I never wanted children. Not the way so many people do. I did not grow up wanting or expecting to have children, I never dreamed of the family I would create and I never pictured myself as a parent. I was not only a burden (as all children are) but the disaster that permanently derailed my mother’s life from each and every could-have-been (as no child should ever be). A friend at the age of … 12?… once told me that she couldn’t wait to have a baby because it would be something that loved her unconditionally. This was not an unusual sentiment in the poor, at best beningly neglectful and at worst something much less benign, world of single parents, accidental children, and general poverty, in which I grew up. My friend’s sentiment was purely crazy to me. I knew perfectly well that children resent their parents and that growing up to emancipation from the family home is 50% a battle for freedom by the child and the rest rejection and abandonment by the parent. Plus, having a child basically ruins your life – there is literally no more to life except that child. I always, always, wanted more.
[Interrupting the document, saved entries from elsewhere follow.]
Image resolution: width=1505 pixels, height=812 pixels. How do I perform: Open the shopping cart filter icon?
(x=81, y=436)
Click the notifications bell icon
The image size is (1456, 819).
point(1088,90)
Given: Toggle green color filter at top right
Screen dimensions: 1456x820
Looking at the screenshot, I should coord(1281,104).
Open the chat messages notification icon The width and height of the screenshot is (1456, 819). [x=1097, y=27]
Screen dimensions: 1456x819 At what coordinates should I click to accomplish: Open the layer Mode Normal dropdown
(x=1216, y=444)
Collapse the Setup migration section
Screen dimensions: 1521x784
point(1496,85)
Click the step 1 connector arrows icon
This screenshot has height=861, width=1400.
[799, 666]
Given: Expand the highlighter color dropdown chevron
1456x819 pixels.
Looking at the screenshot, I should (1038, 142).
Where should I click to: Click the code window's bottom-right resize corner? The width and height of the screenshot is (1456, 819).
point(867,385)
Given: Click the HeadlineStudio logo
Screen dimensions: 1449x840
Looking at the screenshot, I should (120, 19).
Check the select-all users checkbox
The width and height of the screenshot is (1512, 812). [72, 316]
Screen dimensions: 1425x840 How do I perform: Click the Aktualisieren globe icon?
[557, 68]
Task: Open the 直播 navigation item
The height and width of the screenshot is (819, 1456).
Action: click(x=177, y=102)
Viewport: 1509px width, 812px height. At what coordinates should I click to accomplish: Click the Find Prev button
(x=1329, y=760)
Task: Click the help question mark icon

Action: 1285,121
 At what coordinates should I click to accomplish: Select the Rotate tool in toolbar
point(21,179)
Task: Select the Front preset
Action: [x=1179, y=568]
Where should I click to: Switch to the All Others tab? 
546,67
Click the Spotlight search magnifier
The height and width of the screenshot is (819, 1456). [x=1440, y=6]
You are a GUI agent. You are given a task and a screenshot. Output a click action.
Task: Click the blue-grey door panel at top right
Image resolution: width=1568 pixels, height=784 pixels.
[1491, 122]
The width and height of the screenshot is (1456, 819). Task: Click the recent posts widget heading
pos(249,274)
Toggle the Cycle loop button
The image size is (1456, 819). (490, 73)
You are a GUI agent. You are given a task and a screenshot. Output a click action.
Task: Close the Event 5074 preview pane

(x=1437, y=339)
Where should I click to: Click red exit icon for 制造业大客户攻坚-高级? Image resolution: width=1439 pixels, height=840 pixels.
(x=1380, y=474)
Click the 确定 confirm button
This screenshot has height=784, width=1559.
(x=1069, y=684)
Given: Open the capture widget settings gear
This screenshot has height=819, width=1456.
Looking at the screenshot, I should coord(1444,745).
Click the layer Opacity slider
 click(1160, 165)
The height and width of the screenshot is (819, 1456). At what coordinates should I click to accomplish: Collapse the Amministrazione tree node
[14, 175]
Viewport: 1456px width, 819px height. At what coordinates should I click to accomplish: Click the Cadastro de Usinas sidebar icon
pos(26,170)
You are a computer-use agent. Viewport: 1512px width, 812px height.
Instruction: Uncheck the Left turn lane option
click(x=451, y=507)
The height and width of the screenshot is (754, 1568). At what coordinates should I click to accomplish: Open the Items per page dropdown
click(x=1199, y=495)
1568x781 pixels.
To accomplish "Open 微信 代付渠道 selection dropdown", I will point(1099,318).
My teenage years were spent with the sure knowledge that pregnancy was the end of the world – and a sure thing if you ever had unsafe sex. My mother became pregnant in a one and done scenario. In my mother’s family of 7 siblings (3 female and 4 male), all raised in a (thoroughly abusive) catholic household, none of the women made it out of high school without producing a child. No guarantee all four boys did either – but it’s a lot easier to hide those secrets if you are male. Graduating from high school without a child were steps 1 and 2 on the “survive and get to something more” road.
My mom had a second child when I was 11; we were never close. I didn’t like sharing my mother’s already unpredictable attention, sharing my room with an infant, or taking care of a baby. My mom was excellent at encouraging that separation and reminding me I was too selfish to love. She has spent my youngest biological brother’s entire life explaining to him that I do not love him or her – regardless of any light I may have to shed on the subject.
I was decently employed in my 20s, leaving me with the confidence-inspiring knowledge that any pregnancy could be met with an immediate (unfortunately expensive but doable) trip to the nearest location to obtain an abortion. Despite the usual recklessness and scares, this eventuality never came for me the way it did for so many of my friends. I finished college. I travelled. I got married and divorced. I went back to school. And although I flirted briefly with the idea of reproduction during a time of severe depression and lack of focus while (also briefly) married – the truth was, I did not want a baby. And when my husband moved out and I took the LSAT six days later, I was so, so, relieved to be moving forward with my life without that ultimate accessory.